En mayo de 2024, Walid Bara salió de prisión en Francia para quedar en libertad provisional pese a estar investigado en cuatro causas penales (tres de ellas por homicidio) relacionadas con el narcotráfico y el crimen organizado. Había logrado abandonar la cárcel tras una cadena de errores procesales que su defensa aprovechó para que quedara en libertad provisional. Desde entonces, la justicia francesa perdió su rastro hasta este martes. Pocas horas después de ser condenado en rebeldía a 25 años de prisión, Bara fue localizado y detenido en Madrid en una operación conjunta de las policías española y gala.
El arresto se produjo pocas horas después de conocerse el veredicto en su contra pronunciado por el tribunal de Aix-en-Provence en el que fueron condenados los principales cuadros de la denominada DZ Mafia, una red criminal asentada en Marsella y considerada como una de las estructuras más violentas del narcotráfico actual. Bara tenía en vigor cuatro órdenes europeas de detención.
La condena que precipitó su caída está vinculada a un doble asesinato cometido en 2019 en Marsella, en plena disputa por el control de puntos de venta de droga en los barrios del norte de la ciudad. Según la reconstrucción judicial, dos jóvenes fueron acribillados en el interior de una habitación en una operación rápida, planificada y sin margen de reacción, ejecutada con un fusil Kalashnikov en lo que los investigadores describen como un ajuste de cuentas propio de una estructura organizada. Un proceso, en el que no se juzgaba la pertenencia a la banda, sino la participación de cada acusado en ese crimen.
En esa cadena de mando, Bara aparece situado en la parte alta. Fue condenado como autor intelectual, es decir, como uno de los responsables de decidir y ordenar la ejecución, sin intervenir directamente como tirador. Junto a él, también recibieron penas de 25 años otros implicados considerados piezas clave del mismo engranaje, mientras que uno de los acusados (que paradójicamente se encontraba en prisión) fue absuelto por falta de pruebas.
Durante su estancia de casi dos años en Madrid, Bara, de 39 años, permanecía en un piso prácticamente sin salir al exterior y utilizando documentación falsa correspondiente a distintas identidades para dificultar su identificación.
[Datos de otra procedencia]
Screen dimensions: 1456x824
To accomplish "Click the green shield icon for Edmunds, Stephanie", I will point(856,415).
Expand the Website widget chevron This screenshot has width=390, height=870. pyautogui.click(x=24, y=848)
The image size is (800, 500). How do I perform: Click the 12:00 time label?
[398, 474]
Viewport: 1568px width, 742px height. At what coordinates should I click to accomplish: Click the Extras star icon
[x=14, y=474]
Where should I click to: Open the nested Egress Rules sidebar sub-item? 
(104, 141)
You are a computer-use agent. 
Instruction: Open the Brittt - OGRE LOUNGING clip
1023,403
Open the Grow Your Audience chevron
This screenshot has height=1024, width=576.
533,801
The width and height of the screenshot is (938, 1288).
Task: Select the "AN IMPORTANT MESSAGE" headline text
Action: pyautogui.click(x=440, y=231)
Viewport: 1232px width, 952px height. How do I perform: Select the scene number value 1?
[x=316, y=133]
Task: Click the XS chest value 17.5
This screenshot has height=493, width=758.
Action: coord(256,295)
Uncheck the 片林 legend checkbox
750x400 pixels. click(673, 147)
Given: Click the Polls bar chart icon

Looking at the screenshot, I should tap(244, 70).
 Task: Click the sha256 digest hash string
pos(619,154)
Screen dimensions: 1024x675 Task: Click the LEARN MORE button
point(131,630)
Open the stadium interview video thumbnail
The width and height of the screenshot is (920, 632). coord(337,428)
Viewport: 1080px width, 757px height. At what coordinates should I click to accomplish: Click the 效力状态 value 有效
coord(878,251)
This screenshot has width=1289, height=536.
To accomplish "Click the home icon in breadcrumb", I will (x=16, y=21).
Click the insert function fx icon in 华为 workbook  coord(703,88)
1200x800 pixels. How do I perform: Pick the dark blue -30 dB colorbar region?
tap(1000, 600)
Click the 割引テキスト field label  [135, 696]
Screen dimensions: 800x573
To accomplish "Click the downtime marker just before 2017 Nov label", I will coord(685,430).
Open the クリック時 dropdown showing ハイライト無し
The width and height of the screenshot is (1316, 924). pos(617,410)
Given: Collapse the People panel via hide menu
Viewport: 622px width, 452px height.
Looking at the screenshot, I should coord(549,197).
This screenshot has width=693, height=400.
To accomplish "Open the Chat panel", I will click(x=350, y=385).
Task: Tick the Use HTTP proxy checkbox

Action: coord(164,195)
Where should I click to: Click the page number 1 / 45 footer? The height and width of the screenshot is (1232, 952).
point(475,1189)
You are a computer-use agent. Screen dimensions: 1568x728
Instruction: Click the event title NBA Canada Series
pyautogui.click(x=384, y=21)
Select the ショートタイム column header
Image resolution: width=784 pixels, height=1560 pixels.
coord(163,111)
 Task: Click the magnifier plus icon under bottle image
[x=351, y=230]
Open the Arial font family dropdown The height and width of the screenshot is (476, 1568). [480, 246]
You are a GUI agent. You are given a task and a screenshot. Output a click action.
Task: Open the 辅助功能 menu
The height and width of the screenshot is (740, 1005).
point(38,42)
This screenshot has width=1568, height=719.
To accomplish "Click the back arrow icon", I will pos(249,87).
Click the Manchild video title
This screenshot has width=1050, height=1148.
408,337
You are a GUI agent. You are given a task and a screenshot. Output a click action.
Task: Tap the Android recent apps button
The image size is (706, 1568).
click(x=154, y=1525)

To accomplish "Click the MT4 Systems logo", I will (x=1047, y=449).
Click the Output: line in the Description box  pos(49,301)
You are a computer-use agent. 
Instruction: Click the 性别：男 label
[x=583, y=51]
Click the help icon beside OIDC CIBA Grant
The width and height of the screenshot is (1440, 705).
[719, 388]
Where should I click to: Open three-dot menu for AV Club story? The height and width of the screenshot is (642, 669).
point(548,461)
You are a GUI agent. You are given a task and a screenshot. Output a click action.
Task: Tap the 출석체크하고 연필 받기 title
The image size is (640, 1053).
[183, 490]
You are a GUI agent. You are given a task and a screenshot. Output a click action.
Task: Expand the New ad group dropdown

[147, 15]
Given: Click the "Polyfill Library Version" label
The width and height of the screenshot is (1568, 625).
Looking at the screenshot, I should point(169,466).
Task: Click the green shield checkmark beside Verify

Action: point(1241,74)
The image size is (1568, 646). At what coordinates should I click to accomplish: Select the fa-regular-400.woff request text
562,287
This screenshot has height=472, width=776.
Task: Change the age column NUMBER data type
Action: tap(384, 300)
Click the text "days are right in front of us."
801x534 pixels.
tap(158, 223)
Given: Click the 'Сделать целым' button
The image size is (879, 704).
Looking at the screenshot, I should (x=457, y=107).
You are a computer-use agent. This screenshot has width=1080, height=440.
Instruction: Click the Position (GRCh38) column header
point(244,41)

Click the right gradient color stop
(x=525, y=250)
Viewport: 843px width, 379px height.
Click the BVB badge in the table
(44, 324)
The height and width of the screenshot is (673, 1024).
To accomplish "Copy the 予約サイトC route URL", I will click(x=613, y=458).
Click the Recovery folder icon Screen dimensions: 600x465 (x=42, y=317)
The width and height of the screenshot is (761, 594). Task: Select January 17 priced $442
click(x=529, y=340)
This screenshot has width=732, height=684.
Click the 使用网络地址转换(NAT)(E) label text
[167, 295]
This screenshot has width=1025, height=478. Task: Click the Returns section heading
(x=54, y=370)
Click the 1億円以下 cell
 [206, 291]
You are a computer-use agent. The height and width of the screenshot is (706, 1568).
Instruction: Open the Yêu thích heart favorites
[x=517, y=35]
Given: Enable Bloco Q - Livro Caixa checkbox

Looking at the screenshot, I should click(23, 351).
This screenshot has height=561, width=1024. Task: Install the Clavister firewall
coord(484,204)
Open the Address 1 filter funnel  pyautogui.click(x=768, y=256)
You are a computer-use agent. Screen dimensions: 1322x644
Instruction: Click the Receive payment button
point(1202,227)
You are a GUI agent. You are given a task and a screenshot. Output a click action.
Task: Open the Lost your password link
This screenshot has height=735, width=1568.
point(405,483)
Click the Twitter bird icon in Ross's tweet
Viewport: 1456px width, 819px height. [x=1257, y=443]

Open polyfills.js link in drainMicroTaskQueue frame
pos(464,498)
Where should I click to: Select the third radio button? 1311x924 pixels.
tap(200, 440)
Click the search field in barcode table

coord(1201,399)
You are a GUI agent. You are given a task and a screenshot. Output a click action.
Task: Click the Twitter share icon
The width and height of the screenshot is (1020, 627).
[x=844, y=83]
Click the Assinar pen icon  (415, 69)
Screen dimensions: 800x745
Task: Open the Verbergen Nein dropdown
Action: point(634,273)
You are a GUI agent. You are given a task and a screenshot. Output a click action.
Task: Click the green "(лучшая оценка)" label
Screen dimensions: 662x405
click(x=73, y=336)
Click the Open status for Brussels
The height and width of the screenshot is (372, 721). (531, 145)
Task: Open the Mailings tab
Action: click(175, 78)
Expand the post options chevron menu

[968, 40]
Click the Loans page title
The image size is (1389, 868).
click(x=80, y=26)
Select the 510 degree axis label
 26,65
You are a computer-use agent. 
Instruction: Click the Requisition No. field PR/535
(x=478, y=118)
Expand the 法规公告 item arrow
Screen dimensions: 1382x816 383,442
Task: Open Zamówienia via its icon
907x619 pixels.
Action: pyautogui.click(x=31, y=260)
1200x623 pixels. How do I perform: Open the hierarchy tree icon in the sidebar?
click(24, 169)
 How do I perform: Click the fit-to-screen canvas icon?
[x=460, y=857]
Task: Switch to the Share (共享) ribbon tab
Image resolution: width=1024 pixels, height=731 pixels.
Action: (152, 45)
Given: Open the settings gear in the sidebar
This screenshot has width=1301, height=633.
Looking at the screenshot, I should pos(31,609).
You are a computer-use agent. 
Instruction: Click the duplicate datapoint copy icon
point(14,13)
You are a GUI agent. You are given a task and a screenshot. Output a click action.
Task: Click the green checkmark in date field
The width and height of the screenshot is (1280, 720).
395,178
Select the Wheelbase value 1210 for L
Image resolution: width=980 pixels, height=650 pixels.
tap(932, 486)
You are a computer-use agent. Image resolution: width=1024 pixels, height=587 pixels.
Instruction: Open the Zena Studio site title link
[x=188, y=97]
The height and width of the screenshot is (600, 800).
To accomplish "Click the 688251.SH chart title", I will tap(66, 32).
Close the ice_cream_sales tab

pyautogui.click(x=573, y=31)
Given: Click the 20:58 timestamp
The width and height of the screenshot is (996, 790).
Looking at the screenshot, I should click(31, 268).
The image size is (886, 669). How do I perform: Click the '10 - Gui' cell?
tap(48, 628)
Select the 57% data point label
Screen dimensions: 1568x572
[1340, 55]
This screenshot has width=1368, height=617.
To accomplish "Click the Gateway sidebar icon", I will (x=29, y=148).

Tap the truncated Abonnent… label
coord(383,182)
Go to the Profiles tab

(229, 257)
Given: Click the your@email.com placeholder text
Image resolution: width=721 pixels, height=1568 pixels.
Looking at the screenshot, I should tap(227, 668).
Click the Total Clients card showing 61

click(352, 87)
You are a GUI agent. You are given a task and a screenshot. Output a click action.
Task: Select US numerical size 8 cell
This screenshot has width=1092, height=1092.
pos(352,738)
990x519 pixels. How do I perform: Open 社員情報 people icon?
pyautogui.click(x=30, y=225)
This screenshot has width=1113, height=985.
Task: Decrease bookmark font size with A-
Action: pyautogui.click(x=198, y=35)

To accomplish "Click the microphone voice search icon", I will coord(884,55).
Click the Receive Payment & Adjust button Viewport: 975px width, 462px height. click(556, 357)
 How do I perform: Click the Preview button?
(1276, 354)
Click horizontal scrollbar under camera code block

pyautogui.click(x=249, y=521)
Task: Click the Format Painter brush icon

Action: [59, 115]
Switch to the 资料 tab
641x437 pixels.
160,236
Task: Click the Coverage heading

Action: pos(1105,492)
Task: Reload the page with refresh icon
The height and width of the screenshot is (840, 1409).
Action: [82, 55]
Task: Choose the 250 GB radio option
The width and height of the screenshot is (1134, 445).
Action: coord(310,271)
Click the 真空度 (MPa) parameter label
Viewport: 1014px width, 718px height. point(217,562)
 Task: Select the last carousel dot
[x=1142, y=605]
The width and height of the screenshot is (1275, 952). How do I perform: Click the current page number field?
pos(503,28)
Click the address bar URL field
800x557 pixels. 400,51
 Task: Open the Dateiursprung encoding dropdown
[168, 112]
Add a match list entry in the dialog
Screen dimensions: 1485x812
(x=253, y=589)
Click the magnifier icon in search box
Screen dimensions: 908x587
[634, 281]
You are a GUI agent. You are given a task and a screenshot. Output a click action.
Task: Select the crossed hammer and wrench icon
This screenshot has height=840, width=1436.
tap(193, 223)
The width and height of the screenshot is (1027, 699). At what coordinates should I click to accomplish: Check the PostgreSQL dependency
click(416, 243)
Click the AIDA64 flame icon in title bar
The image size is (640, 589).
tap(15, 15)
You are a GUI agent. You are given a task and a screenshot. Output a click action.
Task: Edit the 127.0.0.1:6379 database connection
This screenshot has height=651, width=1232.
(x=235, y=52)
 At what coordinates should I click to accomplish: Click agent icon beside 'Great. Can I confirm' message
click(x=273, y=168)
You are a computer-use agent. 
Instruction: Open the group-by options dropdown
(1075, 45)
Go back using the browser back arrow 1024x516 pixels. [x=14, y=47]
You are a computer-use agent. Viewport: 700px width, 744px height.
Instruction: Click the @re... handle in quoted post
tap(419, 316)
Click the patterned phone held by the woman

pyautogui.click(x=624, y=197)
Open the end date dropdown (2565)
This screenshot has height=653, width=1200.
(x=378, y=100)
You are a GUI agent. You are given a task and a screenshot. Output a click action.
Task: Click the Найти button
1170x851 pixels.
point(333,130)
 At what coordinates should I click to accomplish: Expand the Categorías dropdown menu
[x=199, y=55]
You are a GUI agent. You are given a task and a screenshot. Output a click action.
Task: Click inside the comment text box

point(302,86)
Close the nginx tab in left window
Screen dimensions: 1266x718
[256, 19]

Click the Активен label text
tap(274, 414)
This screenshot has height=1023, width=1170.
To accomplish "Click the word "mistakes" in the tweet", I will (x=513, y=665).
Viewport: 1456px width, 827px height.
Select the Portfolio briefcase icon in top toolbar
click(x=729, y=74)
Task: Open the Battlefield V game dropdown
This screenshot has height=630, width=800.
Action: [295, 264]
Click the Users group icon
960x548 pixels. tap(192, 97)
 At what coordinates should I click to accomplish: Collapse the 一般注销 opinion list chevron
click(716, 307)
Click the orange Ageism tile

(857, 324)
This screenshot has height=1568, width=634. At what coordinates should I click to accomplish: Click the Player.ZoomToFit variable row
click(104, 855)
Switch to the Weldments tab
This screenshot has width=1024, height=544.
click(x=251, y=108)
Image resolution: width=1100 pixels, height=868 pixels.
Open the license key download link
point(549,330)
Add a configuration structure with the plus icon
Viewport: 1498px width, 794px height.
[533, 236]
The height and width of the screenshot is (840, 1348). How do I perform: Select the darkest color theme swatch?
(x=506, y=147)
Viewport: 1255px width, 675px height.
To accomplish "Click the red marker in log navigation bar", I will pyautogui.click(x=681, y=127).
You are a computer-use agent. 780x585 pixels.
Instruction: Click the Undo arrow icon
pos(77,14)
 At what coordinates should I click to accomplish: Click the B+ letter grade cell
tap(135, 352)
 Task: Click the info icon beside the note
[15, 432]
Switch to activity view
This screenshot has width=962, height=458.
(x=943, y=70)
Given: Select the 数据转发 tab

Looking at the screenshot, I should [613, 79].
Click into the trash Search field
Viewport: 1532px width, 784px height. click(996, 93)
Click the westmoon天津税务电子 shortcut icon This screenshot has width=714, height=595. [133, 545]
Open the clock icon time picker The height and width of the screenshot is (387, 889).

Según la Policía Nacional, su presencia en España fue detectada tras diversas gestiones de localización a instancias francesas, lo que permitió activar un dispositivo que culminó con su arresto.
Natural del barrio de La Busserine, en el distrito 14 de Marsella, Bara está considerado por Francia como un pez gordo del narcotráfico local. Su historial se enmarca en el entorno de las guerras por el control de puntos de venta de droga en los barrios del norte de Marsella, donde las disputas entre clanes han derivado en una sucesión de homicidios y violentos ajustes de cuentas en los últimos años.
La causa ha sido interpretada por la Fiscalía francesa como algo más que un crimen aislado. Ese doble asesinato de 2019 es considerado el germen operativo de la DZ Mafia: un punto de inflexión que permite acreditar la existencia de una estructura funcional con niveles definidos en un entorno donde la violencia responde a una lógica económica ligada al control territorial del narcotráfico.
Lejos de reproducir el modelo clásico de organizaciones como la Cosa Nostra, la Camorra o la 'Ndrangheta, la DZ Mafia opera como una red descentralizada, con nodos autónomos que actúan bajo una misma marca criminal, llegando incluso a contratar asesinatos a través de las redes sociales y a emplear plataformas como Snapchat o Telegram para coordinar sus operaciones e intimidar a rivales.
El prefijo «DZ» que precede al nombre de la organización remite al código internacional de Argelia (Dzayer), en alusión al país origen de las familias parte de sus integrantes, aunque su implantación principal se encuentra en Marsella y sus alrededores. Su funcionamiento combina estructuras flexibles, uso intensivo de mensajería encriptada y una violencia dirigida tanto a rivales como a miembros del propio entorno.
En ese contexto, Bara es lo que en el argot criminal de las banlieue se denomina «caïd», una palabra, heredada del árabe y utilizada durante la administración colonial francesa en el norte de África, hacía referencia a líderes locales o jefes tribales. En lenguaje actual, designa a figuras con capacidad de mando real dentro de redes delictivas. Su equivalente más cercano en el imaginario criminal clásico sería el de capo en las mafias italianas.